Market Position and Competitive Context
Sentrycs occupies a narrow but defensible niche. The non-jamming approach is a genuine differentiator versus volume competitors including DroneShield, Dedrone (now Axon), and RF-jamming-based systems from established defense primes. Serial-number-level identification — enabling friend-or-foe discrimination and legal attribution — is an operationally meaningful capability that jamming-based systems structurally cannot replicate.
The moat, however, is narrow. Protocol manipulation has a ceiling: it cannot address drones that do not use recognizable commercial protocols. The accumulated protocol library from ~200 global deployments provides a data advantage for Horizon Engine training, but that advantage erodes if adversaries shift to non-standard or encrypted communications. Jurisdiction-specific legal authority to take control of drones also varies significantly, creating go-to-market friction in key markets.
The November 2025 acquisition by Ondas Holdings — a micro-cap public company trading on Nasdaq — created Ondas Autonomous Systems (OAS), pairing Sentrycs’ detect-identify-takeover layer with Iron Drone Raider’s autonomous kinetic interception. The system-of-systems architecture addresses the protocol ceiling: when cyber takeover is insufficient or legally unavailable, Iron Drone Raider provides a kinetic defeat option. OAS Co-CEOs Eric Brock and Oshri Lugassy have articulated this as a coherent detect-to-defeat continuum targeting Tier-1 defense and aviation customers.
Outlook and Key Risks
The structural tailwind is real. C-UAS infrastructure investment is accelerating across Europe and the United States, driven by documented drone incursions at airports, military installations, and critical infrastructure. Sentrycs’ regulatory positioning in civil airspaces aligns with where a significant portion of near-term procurement demand is concentrating.
The critical unknowns are financial and technical. Sentrycs’ standalone revenue, margins, and contract backlog are not independently verifiable — investors must work from Ondas Holdings’ consolidated SEC filings, which have not yet provided segment-level Sentrycs data. No independent third-party performance validation — detection probabilities, mitigation success rates, range envelopes in cluttered RF environments — has been publicly disclosed. The “combat-proven” language in company materials remains an unverified assertion. HIGH CONFIDENCE that absence of public test data will remain a friction point with sophisticated defense procurement offices.

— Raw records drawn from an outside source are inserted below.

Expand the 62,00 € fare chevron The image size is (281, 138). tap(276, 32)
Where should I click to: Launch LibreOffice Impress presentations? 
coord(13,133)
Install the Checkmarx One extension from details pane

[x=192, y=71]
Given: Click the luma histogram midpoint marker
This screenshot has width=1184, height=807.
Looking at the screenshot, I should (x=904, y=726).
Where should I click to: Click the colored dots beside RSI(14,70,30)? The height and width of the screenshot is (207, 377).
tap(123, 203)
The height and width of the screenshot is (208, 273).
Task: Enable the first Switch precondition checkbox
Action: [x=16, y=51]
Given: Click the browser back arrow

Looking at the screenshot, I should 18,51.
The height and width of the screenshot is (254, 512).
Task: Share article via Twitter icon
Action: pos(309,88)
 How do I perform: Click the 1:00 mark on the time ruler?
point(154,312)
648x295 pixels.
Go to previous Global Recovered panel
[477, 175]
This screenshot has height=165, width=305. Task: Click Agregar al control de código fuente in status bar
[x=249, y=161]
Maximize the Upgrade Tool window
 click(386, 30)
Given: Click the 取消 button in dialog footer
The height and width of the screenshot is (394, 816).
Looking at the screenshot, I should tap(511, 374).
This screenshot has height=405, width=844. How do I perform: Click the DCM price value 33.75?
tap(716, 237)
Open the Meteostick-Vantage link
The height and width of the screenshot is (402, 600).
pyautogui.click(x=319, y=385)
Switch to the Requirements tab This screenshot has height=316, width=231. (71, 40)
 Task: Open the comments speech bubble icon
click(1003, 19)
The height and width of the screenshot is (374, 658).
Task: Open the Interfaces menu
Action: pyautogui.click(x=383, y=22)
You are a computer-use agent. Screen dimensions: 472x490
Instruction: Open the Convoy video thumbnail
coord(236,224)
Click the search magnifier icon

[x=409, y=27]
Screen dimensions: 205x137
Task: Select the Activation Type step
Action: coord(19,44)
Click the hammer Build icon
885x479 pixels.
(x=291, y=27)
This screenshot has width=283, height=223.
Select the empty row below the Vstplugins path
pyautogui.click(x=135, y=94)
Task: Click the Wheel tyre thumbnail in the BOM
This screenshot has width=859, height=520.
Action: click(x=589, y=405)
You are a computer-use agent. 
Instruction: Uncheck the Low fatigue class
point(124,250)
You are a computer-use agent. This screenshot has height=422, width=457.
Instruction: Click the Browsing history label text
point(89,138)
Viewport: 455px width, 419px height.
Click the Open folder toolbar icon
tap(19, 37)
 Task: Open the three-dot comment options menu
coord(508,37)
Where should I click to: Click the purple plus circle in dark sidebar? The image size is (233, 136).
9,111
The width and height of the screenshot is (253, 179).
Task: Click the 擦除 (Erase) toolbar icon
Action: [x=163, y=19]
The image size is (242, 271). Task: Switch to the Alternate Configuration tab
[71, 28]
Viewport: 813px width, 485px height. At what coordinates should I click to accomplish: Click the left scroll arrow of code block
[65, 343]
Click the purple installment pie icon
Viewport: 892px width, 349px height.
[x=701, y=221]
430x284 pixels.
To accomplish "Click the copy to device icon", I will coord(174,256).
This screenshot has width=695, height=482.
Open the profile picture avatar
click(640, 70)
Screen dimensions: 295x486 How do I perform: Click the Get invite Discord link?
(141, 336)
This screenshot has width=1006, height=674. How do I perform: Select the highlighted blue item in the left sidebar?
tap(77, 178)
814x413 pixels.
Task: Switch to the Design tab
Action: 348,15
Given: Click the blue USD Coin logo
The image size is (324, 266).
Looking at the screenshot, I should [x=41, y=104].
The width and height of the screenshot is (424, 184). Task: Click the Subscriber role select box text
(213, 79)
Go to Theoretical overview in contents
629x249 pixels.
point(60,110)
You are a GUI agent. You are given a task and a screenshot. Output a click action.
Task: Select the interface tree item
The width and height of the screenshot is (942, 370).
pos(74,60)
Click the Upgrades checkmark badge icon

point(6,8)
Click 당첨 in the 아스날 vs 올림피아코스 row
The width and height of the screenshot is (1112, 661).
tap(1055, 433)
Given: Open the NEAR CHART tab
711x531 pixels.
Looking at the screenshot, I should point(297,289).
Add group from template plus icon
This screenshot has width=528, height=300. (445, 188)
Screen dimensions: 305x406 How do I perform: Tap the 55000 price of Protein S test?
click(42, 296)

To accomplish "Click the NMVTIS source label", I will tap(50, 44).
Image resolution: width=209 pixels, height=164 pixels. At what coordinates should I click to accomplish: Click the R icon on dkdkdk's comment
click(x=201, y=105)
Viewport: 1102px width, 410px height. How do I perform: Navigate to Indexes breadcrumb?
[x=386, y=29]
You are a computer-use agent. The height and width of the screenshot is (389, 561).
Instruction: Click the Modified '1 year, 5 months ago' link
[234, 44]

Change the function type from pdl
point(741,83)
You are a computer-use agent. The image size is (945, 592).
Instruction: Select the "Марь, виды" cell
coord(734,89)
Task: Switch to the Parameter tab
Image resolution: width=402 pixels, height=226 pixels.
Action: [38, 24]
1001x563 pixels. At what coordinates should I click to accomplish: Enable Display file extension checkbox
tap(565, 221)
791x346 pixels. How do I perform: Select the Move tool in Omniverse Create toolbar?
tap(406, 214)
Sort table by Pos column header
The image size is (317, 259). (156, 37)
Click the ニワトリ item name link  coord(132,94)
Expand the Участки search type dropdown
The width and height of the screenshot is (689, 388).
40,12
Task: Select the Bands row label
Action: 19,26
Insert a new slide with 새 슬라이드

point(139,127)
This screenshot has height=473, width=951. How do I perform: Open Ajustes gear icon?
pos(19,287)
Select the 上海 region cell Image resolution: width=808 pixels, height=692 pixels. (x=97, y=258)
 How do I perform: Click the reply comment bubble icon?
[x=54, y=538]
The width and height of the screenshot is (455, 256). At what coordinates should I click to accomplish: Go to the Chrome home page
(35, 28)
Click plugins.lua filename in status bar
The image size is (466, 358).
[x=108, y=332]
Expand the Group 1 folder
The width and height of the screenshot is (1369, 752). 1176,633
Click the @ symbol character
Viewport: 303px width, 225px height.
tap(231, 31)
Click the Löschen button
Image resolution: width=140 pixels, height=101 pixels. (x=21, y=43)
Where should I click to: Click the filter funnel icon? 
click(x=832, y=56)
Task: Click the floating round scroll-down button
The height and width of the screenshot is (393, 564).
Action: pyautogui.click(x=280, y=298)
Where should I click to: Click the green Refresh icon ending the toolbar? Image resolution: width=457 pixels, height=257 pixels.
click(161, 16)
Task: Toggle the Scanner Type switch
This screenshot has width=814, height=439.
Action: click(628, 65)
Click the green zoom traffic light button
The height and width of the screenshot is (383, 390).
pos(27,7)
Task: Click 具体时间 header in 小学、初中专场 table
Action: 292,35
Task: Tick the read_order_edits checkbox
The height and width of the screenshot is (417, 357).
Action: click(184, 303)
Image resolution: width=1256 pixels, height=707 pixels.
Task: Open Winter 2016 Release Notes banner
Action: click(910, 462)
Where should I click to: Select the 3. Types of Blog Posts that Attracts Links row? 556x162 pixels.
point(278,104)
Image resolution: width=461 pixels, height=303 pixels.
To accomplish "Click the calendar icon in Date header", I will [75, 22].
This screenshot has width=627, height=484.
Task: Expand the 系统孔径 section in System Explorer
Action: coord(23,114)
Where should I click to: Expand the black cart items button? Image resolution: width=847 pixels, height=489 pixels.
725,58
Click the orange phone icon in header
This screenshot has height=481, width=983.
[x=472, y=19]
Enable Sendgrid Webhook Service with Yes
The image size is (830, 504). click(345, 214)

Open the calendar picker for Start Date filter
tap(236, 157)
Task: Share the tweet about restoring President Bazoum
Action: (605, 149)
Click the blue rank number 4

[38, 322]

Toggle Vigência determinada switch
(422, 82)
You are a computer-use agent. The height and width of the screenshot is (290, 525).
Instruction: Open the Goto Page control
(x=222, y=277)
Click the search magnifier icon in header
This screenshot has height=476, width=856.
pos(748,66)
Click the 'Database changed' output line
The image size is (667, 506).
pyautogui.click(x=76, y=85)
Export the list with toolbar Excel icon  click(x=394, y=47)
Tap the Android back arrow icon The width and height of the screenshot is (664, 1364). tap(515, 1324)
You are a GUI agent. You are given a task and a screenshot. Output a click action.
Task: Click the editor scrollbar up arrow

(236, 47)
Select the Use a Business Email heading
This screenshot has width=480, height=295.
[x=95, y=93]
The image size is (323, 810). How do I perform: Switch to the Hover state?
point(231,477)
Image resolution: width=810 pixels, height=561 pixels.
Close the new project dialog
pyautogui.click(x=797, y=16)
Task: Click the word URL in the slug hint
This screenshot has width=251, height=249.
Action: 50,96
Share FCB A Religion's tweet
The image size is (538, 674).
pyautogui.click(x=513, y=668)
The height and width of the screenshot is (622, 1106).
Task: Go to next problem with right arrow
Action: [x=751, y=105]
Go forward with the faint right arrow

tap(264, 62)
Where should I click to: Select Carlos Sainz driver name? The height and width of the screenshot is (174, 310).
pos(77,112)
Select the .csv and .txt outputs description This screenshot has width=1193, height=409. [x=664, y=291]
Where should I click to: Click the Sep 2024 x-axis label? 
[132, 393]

Three catalysts to watch: Ondas 10-K/10-Q filings providing first Sentrycs segment financials; independent government evaluation results; and a named, multi-site program win with a Tier-1 defense or aviation customer. Until those materialize, Sentrycs is a technically differentiated operator in a high-demand market — with the validation gap that characterizes most companies at this stage of institutional adoption.